- _ABOUT THIS EXERCISE_: Go through the entries and copy every line that has the string "settings" in it.
── EXERCISE DATA ──
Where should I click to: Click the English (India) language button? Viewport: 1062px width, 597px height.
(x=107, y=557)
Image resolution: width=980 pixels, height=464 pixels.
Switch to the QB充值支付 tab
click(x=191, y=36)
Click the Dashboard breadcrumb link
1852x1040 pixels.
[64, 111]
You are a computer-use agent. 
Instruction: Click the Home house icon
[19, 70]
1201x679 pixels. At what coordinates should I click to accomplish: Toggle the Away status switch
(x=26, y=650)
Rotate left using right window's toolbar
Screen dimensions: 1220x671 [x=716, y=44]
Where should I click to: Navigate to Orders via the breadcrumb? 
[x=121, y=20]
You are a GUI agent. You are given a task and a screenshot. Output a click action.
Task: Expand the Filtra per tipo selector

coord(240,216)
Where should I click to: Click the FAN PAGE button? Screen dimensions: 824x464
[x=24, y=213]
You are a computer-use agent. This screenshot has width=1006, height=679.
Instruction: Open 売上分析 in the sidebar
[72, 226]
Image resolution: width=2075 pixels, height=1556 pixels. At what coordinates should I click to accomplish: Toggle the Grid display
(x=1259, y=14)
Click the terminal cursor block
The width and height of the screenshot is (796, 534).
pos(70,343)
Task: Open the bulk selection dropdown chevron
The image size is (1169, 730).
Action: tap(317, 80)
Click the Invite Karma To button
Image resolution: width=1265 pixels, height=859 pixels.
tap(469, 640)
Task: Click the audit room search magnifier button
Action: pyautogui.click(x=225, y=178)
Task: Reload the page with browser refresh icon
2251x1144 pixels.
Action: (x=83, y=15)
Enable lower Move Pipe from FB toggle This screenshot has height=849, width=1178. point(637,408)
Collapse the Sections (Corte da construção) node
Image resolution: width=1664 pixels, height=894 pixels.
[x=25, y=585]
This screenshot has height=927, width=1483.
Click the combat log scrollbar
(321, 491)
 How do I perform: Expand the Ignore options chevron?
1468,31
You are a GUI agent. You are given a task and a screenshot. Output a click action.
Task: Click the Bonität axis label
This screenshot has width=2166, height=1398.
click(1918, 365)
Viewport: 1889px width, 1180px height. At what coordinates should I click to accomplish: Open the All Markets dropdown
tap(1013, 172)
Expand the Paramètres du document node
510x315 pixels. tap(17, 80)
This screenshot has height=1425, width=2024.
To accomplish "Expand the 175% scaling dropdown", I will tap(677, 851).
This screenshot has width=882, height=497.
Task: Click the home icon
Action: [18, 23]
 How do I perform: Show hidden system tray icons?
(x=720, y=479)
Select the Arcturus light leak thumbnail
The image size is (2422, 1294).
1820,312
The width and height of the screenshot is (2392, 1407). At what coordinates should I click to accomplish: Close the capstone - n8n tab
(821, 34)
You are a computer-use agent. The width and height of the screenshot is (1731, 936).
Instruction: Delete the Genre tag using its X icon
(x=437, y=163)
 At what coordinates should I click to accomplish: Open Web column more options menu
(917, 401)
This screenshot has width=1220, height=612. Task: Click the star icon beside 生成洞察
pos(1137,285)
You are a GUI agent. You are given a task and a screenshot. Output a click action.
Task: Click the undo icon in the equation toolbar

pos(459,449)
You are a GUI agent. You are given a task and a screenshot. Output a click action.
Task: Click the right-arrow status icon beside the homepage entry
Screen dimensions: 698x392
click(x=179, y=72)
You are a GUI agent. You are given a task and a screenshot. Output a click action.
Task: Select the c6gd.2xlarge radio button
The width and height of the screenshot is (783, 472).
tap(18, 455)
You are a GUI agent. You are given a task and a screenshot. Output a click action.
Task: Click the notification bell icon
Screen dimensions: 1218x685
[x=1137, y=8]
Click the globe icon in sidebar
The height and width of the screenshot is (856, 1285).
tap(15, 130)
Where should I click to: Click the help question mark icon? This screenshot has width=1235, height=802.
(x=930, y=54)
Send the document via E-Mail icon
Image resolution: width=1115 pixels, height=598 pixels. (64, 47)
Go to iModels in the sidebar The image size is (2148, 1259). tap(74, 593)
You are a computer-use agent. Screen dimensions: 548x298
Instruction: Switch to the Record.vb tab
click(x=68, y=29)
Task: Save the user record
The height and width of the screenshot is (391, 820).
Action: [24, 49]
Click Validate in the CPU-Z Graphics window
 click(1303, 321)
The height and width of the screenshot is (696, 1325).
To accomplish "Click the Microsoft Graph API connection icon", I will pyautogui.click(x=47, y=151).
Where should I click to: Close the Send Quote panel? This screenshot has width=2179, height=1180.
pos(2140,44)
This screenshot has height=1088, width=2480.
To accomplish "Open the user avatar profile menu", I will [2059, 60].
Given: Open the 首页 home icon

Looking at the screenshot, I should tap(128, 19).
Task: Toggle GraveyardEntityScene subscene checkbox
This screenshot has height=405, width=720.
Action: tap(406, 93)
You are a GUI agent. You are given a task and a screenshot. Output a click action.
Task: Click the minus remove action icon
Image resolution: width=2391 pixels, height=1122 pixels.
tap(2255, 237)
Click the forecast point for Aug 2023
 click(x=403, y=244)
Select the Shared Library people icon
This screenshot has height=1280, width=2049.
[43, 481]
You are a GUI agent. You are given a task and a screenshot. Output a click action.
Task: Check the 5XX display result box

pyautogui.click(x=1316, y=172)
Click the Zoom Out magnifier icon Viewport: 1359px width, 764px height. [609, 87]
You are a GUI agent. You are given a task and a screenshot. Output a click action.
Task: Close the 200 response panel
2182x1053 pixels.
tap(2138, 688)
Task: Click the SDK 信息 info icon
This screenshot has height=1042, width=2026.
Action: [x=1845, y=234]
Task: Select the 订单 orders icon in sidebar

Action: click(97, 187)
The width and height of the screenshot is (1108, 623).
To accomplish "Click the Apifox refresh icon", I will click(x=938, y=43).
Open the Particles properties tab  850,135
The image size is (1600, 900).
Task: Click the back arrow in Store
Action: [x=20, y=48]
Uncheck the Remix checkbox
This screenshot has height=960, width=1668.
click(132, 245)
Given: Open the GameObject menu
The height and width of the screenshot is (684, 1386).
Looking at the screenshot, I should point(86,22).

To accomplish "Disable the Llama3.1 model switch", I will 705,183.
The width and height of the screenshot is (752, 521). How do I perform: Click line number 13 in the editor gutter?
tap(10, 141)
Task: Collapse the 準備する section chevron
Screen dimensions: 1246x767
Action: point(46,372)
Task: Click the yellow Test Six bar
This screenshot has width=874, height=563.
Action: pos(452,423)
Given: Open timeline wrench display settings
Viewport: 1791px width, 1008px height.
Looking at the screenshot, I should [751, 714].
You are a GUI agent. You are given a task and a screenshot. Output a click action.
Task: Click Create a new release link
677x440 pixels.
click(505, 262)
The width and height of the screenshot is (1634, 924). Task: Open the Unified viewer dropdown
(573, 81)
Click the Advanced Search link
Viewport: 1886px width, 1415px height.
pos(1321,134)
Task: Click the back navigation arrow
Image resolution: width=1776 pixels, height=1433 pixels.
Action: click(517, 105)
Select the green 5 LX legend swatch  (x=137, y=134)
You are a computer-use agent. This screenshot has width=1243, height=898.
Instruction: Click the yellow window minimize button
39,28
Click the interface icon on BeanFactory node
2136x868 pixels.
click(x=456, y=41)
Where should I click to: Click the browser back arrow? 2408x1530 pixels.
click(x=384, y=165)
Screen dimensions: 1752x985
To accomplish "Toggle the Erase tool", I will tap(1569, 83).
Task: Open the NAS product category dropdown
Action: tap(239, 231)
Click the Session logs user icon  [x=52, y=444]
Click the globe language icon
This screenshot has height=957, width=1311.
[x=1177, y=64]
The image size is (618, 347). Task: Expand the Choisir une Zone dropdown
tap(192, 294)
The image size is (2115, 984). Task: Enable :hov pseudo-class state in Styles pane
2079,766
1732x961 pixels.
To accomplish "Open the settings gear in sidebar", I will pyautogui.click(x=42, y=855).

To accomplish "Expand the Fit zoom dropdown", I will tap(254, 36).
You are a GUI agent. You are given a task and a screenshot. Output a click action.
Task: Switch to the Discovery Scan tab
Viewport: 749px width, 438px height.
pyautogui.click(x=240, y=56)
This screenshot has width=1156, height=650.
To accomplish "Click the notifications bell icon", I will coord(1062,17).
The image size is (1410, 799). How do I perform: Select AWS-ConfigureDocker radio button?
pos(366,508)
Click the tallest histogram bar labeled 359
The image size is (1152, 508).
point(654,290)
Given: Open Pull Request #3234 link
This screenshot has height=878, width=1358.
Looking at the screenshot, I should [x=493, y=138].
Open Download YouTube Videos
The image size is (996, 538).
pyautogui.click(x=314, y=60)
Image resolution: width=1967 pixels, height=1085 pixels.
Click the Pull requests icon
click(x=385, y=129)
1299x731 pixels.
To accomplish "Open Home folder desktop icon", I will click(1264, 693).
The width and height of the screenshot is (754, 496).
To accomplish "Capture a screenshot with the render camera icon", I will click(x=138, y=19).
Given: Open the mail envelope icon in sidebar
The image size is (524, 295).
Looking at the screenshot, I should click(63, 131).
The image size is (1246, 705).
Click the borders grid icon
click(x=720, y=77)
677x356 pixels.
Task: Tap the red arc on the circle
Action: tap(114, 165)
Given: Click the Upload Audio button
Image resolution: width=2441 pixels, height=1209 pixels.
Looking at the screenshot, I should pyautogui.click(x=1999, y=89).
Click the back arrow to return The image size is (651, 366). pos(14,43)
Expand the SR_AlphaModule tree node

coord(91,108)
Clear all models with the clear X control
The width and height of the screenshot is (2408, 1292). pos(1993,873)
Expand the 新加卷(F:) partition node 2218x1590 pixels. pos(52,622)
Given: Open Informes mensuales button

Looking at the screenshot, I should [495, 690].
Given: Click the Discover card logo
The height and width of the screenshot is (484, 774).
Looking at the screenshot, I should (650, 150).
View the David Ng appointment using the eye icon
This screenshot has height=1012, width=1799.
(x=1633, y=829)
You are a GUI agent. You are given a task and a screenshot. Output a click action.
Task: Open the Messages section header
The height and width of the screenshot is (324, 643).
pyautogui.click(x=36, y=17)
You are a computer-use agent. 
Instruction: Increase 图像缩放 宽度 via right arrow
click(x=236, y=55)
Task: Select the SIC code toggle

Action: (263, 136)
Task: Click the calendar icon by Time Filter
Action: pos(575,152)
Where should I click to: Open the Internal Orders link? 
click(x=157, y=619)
───
- _SOLUTION TO THIS EXERCISE_:
Given: Open timeline wrench display settings
To accomplish "Open the settings gear in sidebar", I will pyautogui.click(x=42, y=855).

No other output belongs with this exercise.